Das ist weder transparent noch sonderlich ehrlich, sondern entmutigend.

(Beifall bei der FDP und bei Philipp Heißner CDU)

Es gilt nun, Informationsdefizite aufzuarbeiten und klar und offen darzulegen, welche Vorschläge machbar sind und welche nicht, und zwar anhand von Fakten. Uns ist die Komplexität der Problemlage, glaube ich, allen in Gänze bewusst. Es muss nun darum gehen, Lösungen zu finden, die für den Großteil der Bürger in dieser Stadt tragbar sind. Dabei darf nicht der Eindruck entstehen, dass der Senat nur an seinen Expressbauplänen festhält, weil er ein Einlenken als Gesichtsverlust empfände.

(Ksenija Bekeris SPD: Haben Sie Ihr Zei- tungsabo abbestellt? – Wolfgang Rose SPD: Überheblich!)

Im Gegenteil, Sie haben die Gelegenheit, Einsicht zu zeigen, einzulenken und damit tatsächlich einmal Größe zu demonstrieren. "Das Wir entscheidet", war doch einst der Slogan der SPD. Zeigen Sie, dass das Wir Politik und Gesellschaft sind und Sie nicht die Sozialdemokraten damit meinten.

Es liegt nun vor allem an den Kollegen von RotGrün, unseren Vorschlag anzunehmen, es mit einer Mediation zu versuchen und für das große Ganze, für unsere Stadt, für die Bürgerinnen und Bürger und für die Flüchtlinge, die hier auf eine Zukunftsperspektive und Integration hoffen, das Richtige zu tun. – Vielen Dank.
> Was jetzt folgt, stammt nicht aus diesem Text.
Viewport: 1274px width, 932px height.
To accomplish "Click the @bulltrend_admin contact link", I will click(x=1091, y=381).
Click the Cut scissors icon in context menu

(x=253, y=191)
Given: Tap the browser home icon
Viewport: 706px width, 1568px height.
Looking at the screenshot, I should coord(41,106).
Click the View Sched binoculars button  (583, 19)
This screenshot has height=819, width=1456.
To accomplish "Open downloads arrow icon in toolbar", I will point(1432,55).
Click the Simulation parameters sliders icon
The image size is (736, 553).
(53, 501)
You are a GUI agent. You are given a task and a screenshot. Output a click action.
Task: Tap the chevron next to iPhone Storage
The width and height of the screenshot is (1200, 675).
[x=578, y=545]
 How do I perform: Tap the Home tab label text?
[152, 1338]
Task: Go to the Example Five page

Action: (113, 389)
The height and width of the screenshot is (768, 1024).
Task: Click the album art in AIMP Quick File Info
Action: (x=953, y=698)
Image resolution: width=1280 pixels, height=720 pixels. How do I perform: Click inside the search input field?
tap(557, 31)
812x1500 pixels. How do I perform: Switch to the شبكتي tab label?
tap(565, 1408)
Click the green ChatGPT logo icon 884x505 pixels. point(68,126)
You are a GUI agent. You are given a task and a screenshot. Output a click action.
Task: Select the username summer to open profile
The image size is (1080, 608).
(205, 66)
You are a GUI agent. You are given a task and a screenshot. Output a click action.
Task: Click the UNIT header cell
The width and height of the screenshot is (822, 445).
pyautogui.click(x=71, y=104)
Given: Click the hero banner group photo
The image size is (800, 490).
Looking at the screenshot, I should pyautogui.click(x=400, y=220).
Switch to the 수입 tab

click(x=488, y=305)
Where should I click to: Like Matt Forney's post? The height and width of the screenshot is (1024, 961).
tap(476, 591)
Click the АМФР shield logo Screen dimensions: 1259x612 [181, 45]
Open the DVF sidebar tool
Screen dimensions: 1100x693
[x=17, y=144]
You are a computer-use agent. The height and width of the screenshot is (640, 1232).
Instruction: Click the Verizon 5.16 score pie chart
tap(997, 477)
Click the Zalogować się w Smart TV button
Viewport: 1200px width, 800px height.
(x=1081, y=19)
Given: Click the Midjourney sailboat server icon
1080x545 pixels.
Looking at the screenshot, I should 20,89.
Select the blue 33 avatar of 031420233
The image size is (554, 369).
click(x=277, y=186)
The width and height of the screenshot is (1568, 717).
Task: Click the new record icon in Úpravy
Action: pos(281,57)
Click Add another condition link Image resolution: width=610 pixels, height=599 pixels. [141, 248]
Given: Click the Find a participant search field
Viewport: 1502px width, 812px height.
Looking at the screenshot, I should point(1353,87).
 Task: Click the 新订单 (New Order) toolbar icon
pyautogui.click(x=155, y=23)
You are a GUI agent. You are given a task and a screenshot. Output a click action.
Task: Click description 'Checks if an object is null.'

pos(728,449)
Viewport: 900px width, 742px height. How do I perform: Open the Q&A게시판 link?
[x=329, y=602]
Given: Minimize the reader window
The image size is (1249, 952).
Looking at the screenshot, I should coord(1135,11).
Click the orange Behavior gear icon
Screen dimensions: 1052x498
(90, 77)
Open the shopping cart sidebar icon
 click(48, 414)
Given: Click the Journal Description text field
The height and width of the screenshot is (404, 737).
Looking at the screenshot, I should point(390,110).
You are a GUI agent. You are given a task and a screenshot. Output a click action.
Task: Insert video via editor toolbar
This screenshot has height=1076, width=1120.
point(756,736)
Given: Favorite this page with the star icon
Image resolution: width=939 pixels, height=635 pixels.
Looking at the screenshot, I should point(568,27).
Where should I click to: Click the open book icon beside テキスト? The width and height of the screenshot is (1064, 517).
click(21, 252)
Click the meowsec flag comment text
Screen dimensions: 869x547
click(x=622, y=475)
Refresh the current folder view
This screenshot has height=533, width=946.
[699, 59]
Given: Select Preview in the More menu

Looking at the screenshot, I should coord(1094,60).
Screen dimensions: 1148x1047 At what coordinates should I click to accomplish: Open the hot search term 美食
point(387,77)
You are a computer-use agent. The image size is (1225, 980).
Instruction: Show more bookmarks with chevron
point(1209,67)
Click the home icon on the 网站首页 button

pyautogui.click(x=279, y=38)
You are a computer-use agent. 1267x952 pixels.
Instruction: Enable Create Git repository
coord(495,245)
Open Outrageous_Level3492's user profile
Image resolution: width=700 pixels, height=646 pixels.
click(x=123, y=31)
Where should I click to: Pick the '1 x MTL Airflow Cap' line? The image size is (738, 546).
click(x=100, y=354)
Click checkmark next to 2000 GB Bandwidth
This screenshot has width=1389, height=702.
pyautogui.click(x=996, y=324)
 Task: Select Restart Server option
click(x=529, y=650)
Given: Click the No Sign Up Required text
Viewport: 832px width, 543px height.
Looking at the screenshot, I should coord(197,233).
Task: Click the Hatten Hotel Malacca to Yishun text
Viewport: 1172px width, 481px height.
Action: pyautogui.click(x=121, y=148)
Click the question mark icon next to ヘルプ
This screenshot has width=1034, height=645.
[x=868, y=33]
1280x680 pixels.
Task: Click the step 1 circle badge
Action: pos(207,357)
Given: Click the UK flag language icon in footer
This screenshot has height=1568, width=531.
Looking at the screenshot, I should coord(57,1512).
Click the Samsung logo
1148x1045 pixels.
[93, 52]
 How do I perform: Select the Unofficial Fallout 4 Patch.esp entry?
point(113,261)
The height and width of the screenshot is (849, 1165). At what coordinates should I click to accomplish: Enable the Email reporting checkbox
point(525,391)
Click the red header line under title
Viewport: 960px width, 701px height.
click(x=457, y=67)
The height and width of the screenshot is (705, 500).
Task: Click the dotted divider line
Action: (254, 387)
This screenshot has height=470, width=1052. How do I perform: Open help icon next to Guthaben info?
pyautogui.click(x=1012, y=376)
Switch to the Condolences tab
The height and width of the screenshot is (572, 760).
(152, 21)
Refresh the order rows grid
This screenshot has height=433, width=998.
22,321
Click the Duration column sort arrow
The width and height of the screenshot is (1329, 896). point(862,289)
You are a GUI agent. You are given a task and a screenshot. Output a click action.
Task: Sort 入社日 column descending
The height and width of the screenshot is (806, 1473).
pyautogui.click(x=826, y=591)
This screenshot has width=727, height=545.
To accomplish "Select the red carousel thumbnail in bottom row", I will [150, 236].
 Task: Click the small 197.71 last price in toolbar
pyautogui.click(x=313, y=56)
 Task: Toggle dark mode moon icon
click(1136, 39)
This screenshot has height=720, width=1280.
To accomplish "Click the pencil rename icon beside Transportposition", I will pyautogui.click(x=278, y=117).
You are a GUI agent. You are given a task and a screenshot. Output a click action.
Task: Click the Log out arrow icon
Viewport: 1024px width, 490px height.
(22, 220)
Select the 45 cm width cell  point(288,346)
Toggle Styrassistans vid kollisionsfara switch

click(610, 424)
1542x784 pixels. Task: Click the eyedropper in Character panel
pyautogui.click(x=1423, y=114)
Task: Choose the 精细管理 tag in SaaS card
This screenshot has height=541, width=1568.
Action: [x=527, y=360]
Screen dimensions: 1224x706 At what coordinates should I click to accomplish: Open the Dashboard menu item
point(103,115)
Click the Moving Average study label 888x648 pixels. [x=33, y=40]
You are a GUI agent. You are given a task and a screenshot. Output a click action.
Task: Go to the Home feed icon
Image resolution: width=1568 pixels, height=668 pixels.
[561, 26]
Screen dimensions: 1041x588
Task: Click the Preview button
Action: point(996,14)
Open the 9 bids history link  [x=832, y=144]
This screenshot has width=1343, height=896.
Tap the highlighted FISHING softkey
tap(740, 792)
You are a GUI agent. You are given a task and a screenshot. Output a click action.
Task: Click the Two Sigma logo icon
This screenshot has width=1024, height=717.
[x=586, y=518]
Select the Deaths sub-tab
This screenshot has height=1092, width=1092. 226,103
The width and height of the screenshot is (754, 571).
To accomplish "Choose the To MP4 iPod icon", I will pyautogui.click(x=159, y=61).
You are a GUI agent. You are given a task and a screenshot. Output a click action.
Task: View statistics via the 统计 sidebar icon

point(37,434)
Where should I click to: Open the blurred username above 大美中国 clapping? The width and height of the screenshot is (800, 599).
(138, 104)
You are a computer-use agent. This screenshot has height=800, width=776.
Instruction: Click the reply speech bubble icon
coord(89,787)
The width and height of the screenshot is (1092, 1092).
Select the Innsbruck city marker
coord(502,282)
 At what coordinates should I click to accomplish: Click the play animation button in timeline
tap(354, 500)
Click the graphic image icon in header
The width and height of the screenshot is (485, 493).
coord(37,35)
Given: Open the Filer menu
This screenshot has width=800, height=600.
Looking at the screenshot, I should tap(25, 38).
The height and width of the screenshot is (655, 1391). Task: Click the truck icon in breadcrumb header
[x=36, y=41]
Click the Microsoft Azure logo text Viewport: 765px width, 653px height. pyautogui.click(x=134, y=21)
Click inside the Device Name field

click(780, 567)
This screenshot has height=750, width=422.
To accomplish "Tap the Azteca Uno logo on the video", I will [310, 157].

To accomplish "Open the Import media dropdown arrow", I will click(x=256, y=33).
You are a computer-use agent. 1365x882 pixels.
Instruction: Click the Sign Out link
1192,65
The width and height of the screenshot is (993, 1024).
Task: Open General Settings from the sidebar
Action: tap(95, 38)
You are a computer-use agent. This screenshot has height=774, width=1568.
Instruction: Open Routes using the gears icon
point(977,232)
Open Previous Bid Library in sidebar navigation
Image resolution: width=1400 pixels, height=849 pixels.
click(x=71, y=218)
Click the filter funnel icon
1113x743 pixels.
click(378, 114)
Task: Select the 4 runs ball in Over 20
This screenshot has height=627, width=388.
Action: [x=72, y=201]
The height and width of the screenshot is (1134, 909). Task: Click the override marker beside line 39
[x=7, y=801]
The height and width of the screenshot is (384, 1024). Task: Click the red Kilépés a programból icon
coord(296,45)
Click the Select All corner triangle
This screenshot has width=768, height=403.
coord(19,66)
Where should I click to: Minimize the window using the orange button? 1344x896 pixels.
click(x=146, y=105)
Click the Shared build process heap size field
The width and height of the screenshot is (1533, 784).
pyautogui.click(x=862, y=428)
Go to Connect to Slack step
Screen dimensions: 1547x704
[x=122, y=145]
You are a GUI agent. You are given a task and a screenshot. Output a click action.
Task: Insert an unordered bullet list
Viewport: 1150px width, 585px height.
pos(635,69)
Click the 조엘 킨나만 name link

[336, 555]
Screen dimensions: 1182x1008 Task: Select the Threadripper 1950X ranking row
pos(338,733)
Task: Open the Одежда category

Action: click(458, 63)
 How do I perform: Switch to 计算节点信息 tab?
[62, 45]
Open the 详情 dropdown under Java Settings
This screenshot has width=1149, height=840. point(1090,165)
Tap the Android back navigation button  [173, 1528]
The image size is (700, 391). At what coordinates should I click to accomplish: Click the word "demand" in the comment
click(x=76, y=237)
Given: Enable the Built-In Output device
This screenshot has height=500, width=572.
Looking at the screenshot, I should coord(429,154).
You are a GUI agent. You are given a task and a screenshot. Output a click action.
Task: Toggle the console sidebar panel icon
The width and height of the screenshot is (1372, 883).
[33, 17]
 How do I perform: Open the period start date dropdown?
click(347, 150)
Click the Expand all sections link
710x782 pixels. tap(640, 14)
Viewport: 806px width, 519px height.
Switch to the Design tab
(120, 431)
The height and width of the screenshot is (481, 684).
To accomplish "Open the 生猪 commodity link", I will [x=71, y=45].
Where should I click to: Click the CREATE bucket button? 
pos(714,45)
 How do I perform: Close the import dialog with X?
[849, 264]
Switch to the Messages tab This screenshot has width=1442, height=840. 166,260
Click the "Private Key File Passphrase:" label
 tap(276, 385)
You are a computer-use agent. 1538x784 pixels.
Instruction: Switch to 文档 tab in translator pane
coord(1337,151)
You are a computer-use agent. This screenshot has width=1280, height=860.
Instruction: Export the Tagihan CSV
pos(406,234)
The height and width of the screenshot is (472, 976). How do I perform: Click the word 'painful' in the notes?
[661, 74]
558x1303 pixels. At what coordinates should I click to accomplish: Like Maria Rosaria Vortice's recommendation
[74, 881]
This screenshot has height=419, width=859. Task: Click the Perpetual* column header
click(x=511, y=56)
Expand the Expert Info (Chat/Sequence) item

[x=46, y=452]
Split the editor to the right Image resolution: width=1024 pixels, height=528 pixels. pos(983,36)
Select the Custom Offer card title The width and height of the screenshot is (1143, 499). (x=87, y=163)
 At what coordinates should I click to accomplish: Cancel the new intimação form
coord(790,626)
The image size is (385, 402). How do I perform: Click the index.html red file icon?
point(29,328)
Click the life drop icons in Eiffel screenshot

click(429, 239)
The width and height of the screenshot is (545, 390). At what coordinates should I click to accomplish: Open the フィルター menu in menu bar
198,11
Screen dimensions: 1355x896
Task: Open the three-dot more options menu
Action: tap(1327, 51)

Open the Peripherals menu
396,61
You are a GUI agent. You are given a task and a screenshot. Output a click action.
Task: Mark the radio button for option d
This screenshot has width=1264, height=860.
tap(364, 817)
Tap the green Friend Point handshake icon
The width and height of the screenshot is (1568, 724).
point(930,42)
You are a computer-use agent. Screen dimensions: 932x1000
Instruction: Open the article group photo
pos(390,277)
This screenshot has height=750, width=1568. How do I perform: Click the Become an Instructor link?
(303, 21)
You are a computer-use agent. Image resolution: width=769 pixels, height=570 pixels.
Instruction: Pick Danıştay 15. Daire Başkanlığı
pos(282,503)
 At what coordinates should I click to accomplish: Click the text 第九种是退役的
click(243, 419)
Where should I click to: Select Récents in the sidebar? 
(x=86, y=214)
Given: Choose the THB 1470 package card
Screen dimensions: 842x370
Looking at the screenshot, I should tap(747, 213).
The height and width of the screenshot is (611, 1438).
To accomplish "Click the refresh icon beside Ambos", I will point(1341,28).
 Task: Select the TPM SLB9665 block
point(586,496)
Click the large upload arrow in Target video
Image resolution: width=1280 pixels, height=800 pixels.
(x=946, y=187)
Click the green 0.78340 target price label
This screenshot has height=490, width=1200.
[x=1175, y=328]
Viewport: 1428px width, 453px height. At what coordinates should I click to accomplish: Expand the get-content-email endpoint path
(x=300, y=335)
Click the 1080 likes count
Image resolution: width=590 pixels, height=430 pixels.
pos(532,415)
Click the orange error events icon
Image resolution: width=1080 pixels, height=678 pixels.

(Beifall bei der FDP und bei Philipp Heißner und Karin Prien, beide CDU – Dirk Kien- scherf SPD: Das machen wir!)

Das Wort bekommt Herr Dr. Dressel von der SPD-Fraktion.

Frau Präsidentin, meine Damen und Herren! Da wir nun schon so viel über Protest und Kritik gehört haben, möchte ich mit einer Aussage des Vorsitzenden des Mietervereins zu Hamburg beginnen, die Sie im "MieterJournal" nachlesen können, ich glaube, Ausgabe 1/ 2016, wo er schreibt:

"Aus diesem Grund ist der Senat trotz des sich abzeichnenden Widerstands gut beraten, an seinem Vorhaben festzuhalten, die Express-Wohnungen umgehend zu errichten. Das schließt natürlich die Aufnahme guter und kreativer Vorschläge zur Zielumsetzung nicht aus. Es wird sich sehr schnell zeigen, dass der Bau der Express-Wohnungen nicht nur kurzfristig die Unterbringungsmisere der Flüchtlinge lindern und deren Integration fördern, sondern durch die neu entstandenen Wohnungen insbesondere der Wohnungsmarkt im unteren Preissegment entlasten wird. Und das wiederum kommt allen Hamburger Mieterhaushalten zugute."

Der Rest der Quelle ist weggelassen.